* **What the exercise asks**:
Reproduce each of the following rows verbatim, preserving every character and line break.
··· Materials provided
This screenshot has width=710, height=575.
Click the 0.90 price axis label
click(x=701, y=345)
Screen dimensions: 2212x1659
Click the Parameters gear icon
······
* **Output below**:
This screenshot has width=710, height=575.
Click the 0.90 price axis label
click(x=701, y=345)
Screen dimensions: 2212x1659
Click the Parameters gear icon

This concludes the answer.